Blaise straightened up, hooked his fingers over the edge of a narrow, rock shelf, swung himself up, and ascended the rest of the way as nimbly as a squirrel. In a few minutes he came scrambling down again, holding in one hand a roughly made torch, resinous twigs bound together with a bit of bearberry vine. With sparks from his flint and steel, he lighted the balsam torch. It did not give a very bright light, but it enabled the boys to examine the old bateau closely. The only mark they could find that might have been intended as a guide was a groove across the fore thwart. At one end of the groove short lines had been cut diagonally to form an arrow point.
“The cache, if it is on the island, must be sought that way,” said Blaise.
“The arrow surely points up the crack. We’ll follow it.”
The smashed bow of the boat was firmly lodged among the fragments of rock upon which it had been driven. Over those fragments, up a steep slope, the boys picked their way for a few yards, until the walls drew together, the fissure narrowing to a mere slit. By throwing the light of the torch into the slit and reaching in arm’s length, Hugh satisfied himself that there were no furs there. Nevertheless the arrow pointed in that direction. He looked about him. The left hand wall was almost perpendicular, solid rock apparently, with only an occasional vertical crack or shallow niche where some hardy bit of greenery clung. But from the right wall several blocks had fallen out. On one of those blocks Hugh was standing. He held the torch up at arm’s length.
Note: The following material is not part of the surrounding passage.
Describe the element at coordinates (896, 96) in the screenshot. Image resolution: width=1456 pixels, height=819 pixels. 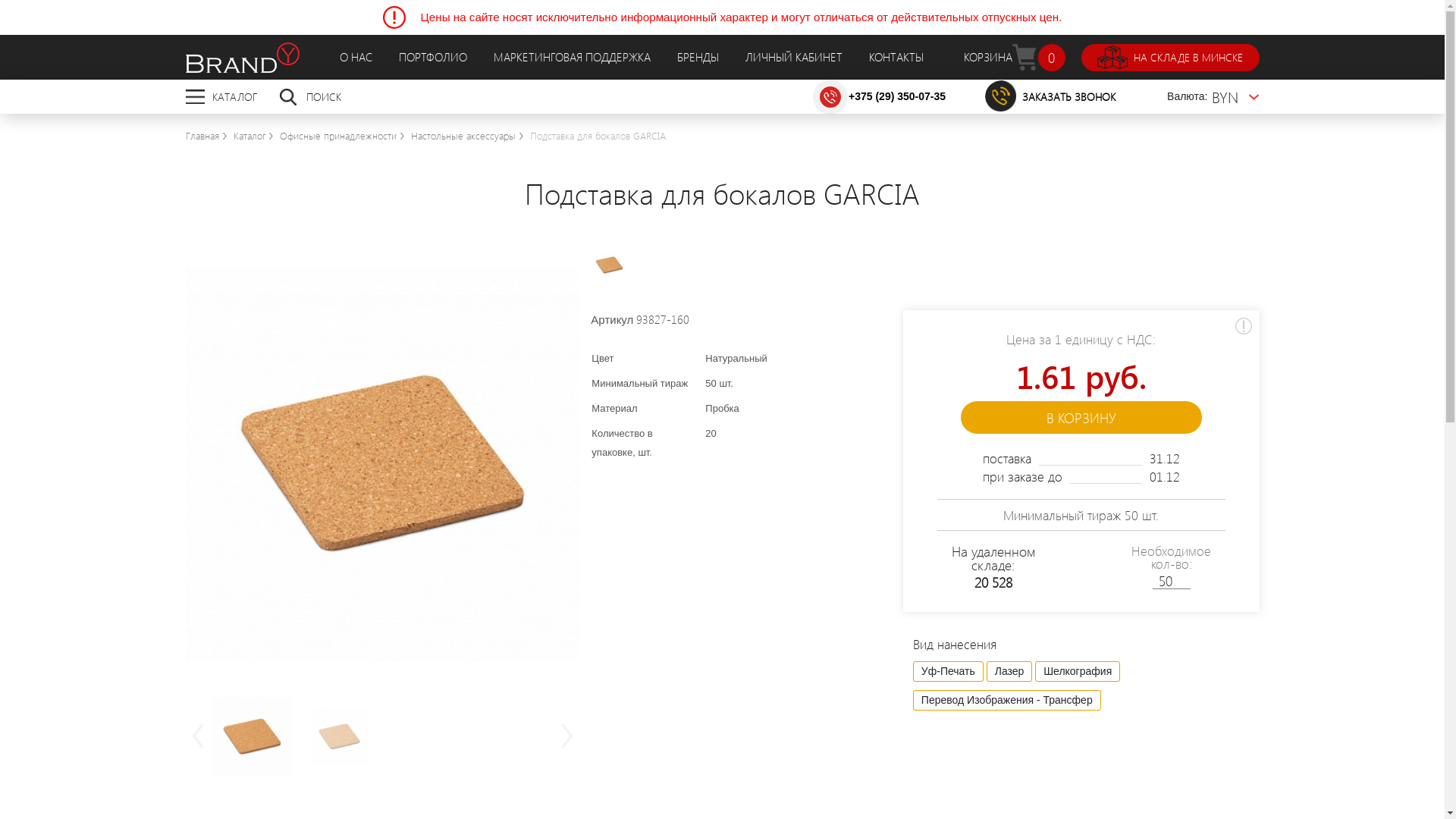
I see `'+375 (29) 350-07-35'` at that location.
“There’s a hole up there. Such a place would make a good cache.”
“Let me up on your shoulders,” Blaise proposed, “and I will look in.”
Sitting on Hugh’s shoulders, Blaise threw the light of the torch into the hole. Then he reached in his arm. “There are no furs here,” he said.
Hugh had been almost certain he had found the cache. He was keenly disappointed. “Are you sure?” he cried.
“Yes. It is a small place, just a hole in the rock. Let me down.”
“There are no furs there,” Blaise repeated, when he had jumped down from Hugh’s shoulders. “But something I found.” He held out a short piece of rawhide cord.